Di sebuah warung kopi di sudut kota, Si Yolo dan Si Yono duduk berseberangan, masing-masing dengan secangkir kopi hitam. Di meja kecil di antara mereka, ada sepiring pisang goreng yang mulai dingin. Malam itu, mereka terlibat dalam diskusi yang hangat—tema favorit mereka: 100 hari pemerintahan di Negeri Entah Berantah.
“Jadi, Yon,” kata Yolo, sambil mengaduk kopi yang sebenarnya tak perlu diaduk, “100 hari sudah lewat. Aku nggak lihat apa-apa yang benar-benar berubah. Cuma janji-janji kosong.”
Yono menyesap kopinya pelan, lalu tersenyum kecil. “Kamu ini selalu terlalu cepat menilai, Lo. Bukankah 100 hari itu baru awal? Pemerintahan itu bukan sprint, tapi maraton.”
Yolo mendengus. “Awal itu penting, Yon! Kalau di awal saja sudah nggak jelas arahnya, bagaimana mau berharap ke depannya? Lihat saja, mana janji reformasi birokrasi yang katanya bakal tuntas dalam 100 hari?
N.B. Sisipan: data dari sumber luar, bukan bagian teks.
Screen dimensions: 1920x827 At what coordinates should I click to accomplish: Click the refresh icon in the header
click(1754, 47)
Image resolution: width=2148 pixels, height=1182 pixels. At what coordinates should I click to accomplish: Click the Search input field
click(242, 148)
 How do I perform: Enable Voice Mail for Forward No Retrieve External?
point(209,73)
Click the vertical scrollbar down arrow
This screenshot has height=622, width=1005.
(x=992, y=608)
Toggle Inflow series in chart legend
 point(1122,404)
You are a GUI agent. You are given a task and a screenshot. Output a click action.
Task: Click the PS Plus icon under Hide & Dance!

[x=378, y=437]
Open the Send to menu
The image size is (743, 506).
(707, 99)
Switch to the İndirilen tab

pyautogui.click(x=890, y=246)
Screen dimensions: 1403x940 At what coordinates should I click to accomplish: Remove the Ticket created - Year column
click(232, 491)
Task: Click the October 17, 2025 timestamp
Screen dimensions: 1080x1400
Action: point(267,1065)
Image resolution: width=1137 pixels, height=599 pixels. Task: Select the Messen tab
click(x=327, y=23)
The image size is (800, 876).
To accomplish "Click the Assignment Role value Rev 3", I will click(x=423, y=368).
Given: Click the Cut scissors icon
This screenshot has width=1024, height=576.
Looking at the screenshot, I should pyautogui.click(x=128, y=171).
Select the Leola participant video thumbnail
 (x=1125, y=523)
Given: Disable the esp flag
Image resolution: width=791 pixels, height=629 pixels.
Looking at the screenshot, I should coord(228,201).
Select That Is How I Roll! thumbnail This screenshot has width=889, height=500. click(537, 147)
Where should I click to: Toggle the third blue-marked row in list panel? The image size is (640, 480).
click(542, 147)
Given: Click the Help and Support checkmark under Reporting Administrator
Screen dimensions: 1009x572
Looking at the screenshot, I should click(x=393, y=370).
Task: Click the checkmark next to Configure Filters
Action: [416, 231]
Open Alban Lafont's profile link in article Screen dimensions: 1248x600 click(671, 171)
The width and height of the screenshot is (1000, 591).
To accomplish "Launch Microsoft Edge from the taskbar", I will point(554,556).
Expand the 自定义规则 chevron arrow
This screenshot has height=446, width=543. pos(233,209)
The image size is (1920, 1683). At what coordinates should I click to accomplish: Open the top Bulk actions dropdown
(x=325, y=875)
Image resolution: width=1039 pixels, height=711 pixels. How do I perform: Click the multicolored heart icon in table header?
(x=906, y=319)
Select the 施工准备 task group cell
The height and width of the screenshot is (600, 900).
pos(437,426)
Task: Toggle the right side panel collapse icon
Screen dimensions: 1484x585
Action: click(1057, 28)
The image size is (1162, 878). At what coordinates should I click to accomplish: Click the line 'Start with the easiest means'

Mana solusi konkret untuk harga pangan? Aku nggak melihat ada gebrakan besar.”
Yono mengangkat bahu, mengambil pisang goreng terakhir di piring, lalu menggigit ujungnya. “Lo, 100 hari itu masa adaptasi. Kalau kamu mau revolusi instan, itu bukan realistis, namanya utopis. Aku malah lebih senang mereka mengambil langkah kecil yang realistis daripada janji besar yang nggak ada ujungnya.”
“Tapi lihat kenyataannya,” potong Yolo. “Kebijakan subsidi yang diumumkan minggu lalu? Itu setengah matang! Belum lagi kabinetnya yang masih berantakan. Aku nggak tahu apa mereka benar-benar serius atau cuma ingin membuat pencitraan.”
Yono menaruh cangkir kopinya dengan hati-hati. “Kamu ini seperti juri lomba masak yang ingin makanan matang dalam lima menit, Lo. Coba lihat dari sisi lain. Mereka sudah memperbaiki sistem logistik pangan, meski hasilnya mungkin baru terasa enam bulan lagi. Mereka juga mulai mengurangi anggaran yang nggak penting. Bukankah itu langkah yang baik?”
Yolo mengerutkan dahi. “Tapi masyarakat itu butuh hasil, Yon, bukan rencana. Kalau 100 hari ini nggak ada perubahan nyata, ya wajar kalau orang kecewa.”
“Benar, masyarakat butuh hasil,” jawab Yono, matanya serius menatap Yolo. “Tapi hasil itu nggak datang semudah membalikkan telapak tangan. Kita juga harus realistis. Kalau dalam 100 hari ini mereka sudah menyiapkan fondasi yang kuat, aku optimis ke depannya mereka bisa lebih baik.”
Yolo menghela napas panjang, mengambil permen karet dari sakunya.. Ia hanya mengunyah ringan permen karet tersebut. “Kamu terlalu lembek, Yon. Kalau kita nggak kritik dari awal, mereka akan berpikir semuanya baik-baik saja.”
Yono tertawa kecil. “Dan kamu terlalu keras, Lo. Kalau semua dikritik habis-habisan tanpa memberi ruang, kapan mereka bisa bekerja? Kritik itu penting, tapi apresiasi juga perlu. Mungkin kita butuh keseimbangan.”